Although in this case, it’s more like a banal direct to video movie. The premise: the Schlaaang corporation gives Tim and Eric a billion dollars to make a movie, which they squander on diamonds, helicopter rides, and a $500,000 a week spiritual guru. When they deliver a ridiculous 3 minute film starring a Johnny Depp impersonator, an enraged Tommy Schlaaang orders them to pay back the billion dollars. Destitute, they end up hiding at a derelict mall while ducking Schlaaang’s thugs.

Tim and Eric adjust to their new home, which is filled with such oddities as a used toilet paper store, a sword salesman who earns money by not selling swords, and a man-eating wolf that stalks the food court. They make friends, and enemies, and learn an important lesson: sometimes you gotta bring knives to a gunfight.

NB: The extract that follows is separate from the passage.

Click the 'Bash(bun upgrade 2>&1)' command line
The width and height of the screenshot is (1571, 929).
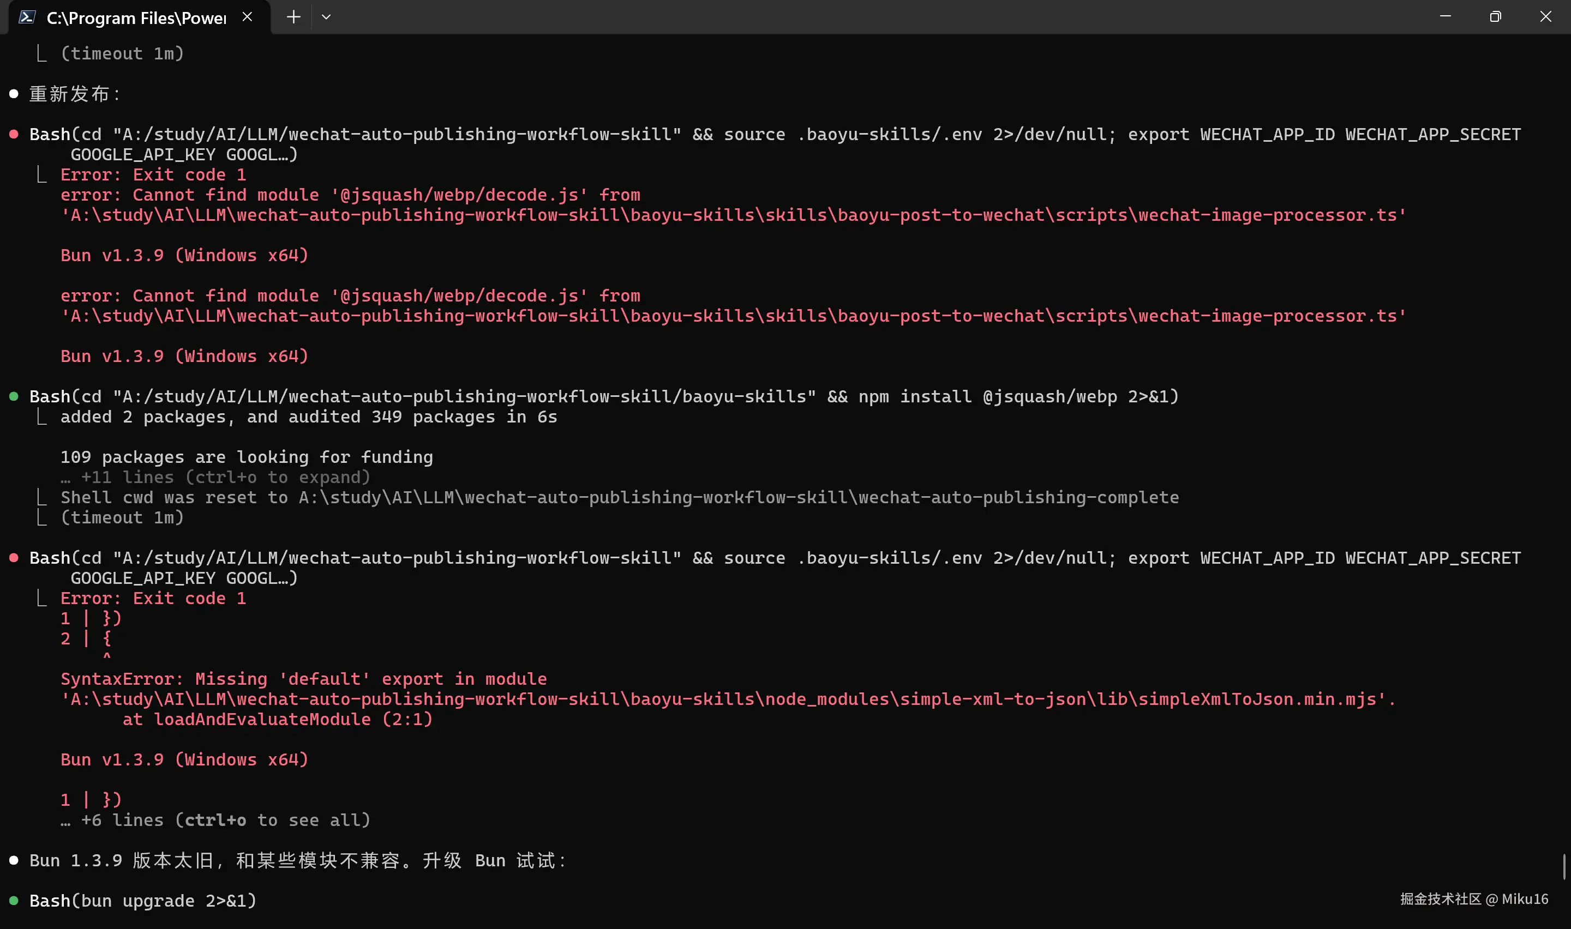[x=143, y=901]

Some scenes perfectly nail the uncomfortable Tim and Eric vibe (there’s an almost impossible to watch scene where Eric starts to loudly masturbate off-camera, and it doesn’t let us go until he reaches his climax). Other scenes drag like hell, and have little energy. There’s a scene where Tim and Eric are trying to buy the mall from a neurotic Will Ferrell, and he forces them to watch Top Gun not once but twice. It probably sounded hilarious on paper. On screen, you’re thinking “okay…feel free to go somewhere with this any time, boys.”

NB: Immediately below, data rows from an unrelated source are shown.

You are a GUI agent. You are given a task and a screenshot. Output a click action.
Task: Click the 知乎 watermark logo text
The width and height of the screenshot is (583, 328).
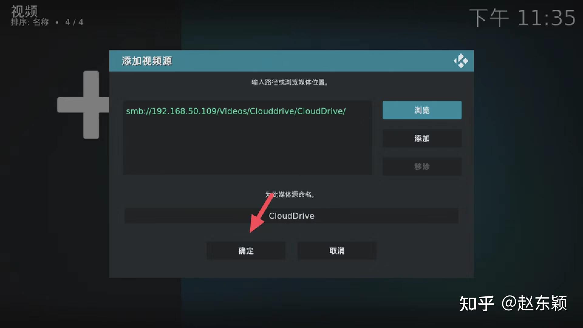point(476,303)
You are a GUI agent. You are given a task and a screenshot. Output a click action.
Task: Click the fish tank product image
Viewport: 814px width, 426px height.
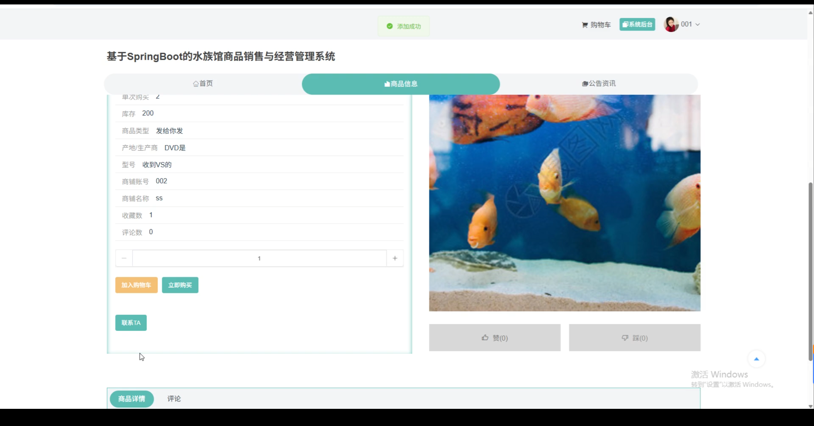(564, 203)
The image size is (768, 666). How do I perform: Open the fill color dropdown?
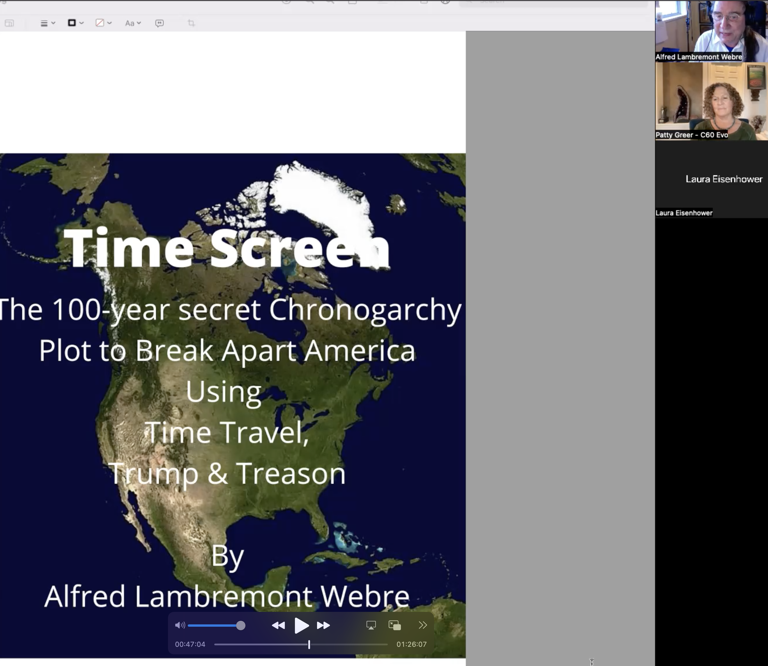click(x=103, y=23)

This movie exposes the limitations of the Tim and Eric format, which is that they have trouble sustaining interest in their schtick for long periods of time. They were at their best in Awesome Show, Great Job, where they bombarded you with sketch after sketch. While you were still recovering from a left hook, in swings the right. But the artistic strictures of film means they have to keep scenes going, and going, and going…and the cider goes flat. They rely on the unexpected, and too much of the unexpected means your tastes adjust downward like a pupil under a bright light. Their ironic kitsch starts to seem like genuine kitsch. Their awkward pauses and affectations seem like random stupidity.

It’s fun to be in Tim and Eric’s world, but honestly you don’t want to be there for long. Billion Dollar Movie is like spending 94 minutes on a roller coaster. Fun at first, but after a certain point you just want to get off.